Als Beispiel habe ich Lepidochaetus zelinkai gewählt. Durch das markante Erscheinungsbild dieses Gastrotrichen ist eine Schuppenanalyse zur Artbestimmung eigentlich nicht nötig, aber einige Schuppendetails werden in der Literatur kontrovers diskutiert, so dass ich mir mal selbst ein Bild machen wollte.

L. zelinkai ist ein mittelgroßer Gastrotrich mit einem markanten Stachelkleid:

Übersicht
Bild 1: L. zelinkai : Übersicht

Selbst bei stärkerer Vergrößerung werden nicht alle Details der Beschuppung deutlich:

Ventrales Zwischenfeld
Bild 2: L. zelinkai : Schuppen des ventrales Zwischenfeldes

Um die Schuppen frei zu präparieren, muss das Tier mazeriert werden. Dazu legt man das Tier - am besten mit einem einfachen Vaseline-Kopressorium -  mit dem Deckglas fest und zieht einen Tropen Eisessig unter das Deckglas. Den Eisessig habe ich vorab mit sehr wenig Eosin angefärbt - dadurch werden die Schuppen gleichzeitig bei der Mazeration gefärbt.
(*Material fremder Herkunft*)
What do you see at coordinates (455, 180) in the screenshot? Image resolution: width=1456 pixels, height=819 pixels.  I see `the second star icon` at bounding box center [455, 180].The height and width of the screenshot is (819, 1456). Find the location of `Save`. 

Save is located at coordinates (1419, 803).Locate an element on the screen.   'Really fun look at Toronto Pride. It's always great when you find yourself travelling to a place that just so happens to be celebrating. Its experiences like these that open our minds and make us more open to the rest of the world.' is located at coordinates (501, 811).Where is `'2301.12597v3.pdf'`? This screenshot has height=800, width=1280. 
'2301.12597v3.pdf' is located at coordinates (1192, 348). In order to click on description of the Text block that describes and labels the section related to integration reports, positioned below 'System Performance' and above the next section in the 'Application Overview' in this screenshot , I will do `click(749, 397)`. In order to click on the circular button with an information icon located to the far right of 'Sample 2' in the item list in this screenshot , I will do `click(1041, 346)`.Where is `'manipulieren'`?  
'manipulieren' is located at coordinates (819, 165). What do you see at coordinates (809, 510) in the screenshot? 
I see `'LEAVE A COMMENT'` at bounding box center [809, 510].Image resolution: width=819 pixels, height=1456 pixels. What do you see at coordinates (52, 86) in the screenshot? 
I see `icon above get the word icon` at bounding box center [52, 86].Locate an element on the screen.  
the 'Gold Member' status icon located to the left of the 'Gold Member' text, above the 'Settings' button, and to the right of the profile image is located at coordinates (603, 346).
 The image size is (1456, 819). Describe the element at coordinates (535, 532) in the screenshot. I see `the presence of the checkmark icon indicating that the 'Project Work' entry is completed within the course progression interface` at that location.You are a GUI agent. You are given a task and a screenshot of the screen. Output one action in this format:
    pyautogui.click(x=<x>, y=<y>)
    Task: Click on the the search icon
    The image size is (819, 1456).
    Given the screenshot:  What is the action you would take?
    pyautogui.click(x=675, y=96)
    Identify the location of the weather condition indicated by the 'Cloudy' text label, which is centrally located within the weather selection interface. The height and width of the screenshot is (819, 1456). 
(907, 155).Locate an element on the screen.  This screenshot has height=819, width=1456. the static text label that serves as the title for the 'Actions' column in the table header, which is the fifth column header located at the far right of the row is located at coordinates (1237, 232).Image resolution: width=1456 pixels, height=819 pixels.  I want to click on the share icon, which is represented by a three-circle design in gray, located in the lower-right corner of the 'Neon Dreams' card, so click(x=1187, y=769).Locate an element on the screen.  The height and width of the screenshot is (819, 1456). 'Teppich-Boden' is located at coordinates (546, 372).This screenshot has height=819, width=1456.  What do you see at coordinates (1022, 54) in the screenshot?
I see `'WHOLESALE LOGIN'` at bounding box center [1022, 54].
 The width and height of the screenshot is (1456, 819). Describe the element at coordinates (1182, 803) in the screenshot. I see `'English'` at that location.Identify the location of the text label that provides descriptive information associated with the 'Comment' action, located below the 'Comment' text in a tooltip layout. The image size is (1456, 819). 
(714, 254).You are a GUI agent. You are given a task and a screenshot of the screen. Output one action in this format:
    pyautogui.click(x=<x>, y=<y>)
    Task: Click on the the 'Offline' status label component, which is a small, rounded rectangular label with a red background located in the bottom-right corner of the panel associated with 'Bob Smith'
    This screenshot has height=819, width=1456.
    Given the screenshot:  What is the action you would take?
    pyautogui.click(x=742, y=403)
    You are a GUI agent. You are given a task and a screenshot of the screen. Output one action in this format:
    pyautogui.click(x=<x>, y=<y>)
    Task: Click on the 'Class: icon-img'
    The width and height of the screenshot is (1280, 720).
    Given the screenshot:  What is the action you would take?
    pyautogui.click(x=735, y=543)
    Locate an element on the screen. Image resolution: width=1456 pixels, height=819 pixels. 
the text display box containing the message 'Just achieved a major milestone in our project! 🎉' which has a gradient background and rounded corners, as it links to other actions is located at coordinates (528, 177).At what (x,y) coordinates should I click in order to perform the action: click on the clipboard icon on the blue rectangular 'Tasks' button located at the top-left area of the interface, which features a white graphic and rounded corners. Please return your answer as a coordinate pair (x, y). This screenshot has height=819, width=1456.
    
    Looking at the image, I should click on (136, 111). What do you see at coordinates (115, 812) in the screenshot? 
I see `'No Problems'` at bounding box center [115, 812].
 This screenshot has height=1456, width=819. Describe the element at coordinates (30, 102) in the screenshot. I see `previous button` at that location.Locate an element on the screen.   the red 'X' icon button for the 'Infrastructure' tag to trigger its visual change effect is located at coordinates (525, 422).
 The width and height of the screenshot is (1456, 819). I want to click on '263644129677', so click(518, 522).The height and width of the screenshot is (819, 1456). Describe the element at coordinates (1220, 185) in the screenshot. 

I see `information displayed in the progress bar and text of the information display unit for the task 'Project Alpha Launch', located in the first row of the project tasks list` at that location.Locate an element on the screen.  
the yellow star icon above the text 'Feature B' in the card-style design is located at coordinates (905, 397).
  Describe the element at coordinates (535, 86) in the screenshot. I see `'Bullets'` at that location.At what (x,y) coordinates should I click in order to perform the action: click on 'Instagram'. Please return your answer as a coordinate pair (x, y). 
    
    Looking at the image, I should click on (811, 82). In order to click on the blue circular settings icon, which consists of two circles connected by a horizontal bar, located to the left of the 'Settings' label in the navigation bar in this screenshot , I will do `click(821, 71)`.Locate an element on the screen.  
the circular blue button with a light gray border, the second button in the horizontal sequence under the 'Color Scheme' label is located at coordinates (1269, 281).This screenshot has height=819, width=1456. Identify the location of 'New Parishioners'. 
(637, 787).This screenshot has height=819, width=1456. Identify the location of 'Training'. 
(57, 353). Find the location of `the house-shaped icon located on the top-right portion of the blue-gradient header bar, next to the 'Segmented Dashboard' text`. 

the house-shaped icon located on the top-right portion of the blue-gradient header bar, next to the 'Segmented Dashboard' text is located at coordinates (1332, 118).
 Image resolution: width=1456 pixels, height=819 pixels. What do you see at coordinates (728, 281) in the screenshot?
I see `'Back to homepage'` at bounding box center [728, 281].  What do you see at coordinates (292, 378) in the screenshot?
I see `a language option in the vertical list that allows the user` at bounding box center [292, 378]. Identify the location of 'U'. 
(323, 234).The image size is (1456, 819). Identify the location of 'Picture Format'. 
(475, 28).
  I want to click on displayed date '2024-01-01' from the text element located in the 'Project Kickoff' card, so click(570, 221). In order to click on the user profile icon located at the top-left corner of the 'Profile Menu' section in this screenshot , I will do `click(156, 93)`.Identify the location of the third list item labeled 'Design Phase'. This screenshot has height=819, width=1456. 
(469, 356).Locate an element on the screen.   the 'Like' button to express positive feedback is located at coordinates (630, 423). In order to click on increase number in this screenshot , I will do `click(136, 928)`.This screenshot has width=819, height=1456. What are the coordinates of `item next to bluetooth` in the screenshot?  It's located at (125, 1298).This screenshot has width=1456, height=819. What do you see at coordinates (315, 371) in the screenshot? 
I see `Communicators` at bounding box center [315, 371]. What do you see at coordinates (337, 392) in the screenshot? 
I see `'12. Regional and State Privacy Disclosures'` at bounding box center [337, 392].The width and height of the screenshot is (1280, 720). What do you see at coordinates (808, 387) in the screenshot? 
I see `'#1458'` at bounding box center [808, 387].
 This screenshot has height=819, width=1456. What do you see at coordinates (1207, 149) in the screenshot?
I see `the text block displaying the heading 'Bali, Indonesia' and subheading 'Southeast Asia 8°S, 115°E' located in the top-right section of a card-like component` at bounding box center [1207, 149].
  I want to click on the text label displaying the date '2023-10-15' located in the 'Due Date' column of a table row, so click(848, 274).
Der Eisessig löst alle Weichteile des Tieres innerhalb weniger Minuten auf, während die Schuppen der Gastrotrichen säurebeständig sind und deshalb erhalten bleiben. Je nach Schuppengefüge verbleiben die Schuppen als zusammen hängende Hülle erhalten oder lösen sich voneinander.  Bei L. zelinkai sind die Schuppen anscheinend nicht miteinander verzahnt, so dass die Schuppen sich verteilen:



Diese Art der Präparation ist recht einfach und erlaubt es, die Schuppenformen genau zu beurteilen. So fallen z.B. bei den obigen Bildern die Stege in der Schuppenfläche auf, die sich parallel zur Vorderkante erstrecken. In der Literatur werden diese “doppelten Ränder” der Schuppen meist als optisches Artefakt angesehen, das durch den zweifachen Schnitt der Fokusebene durch die gebogenen Schuppen erzeugt wird. Die obige Schuppenanalyse belegt eindeutig, dass diese auffälligen Stege wirklich existieren und eine Verdickung der Schuppen darstellen.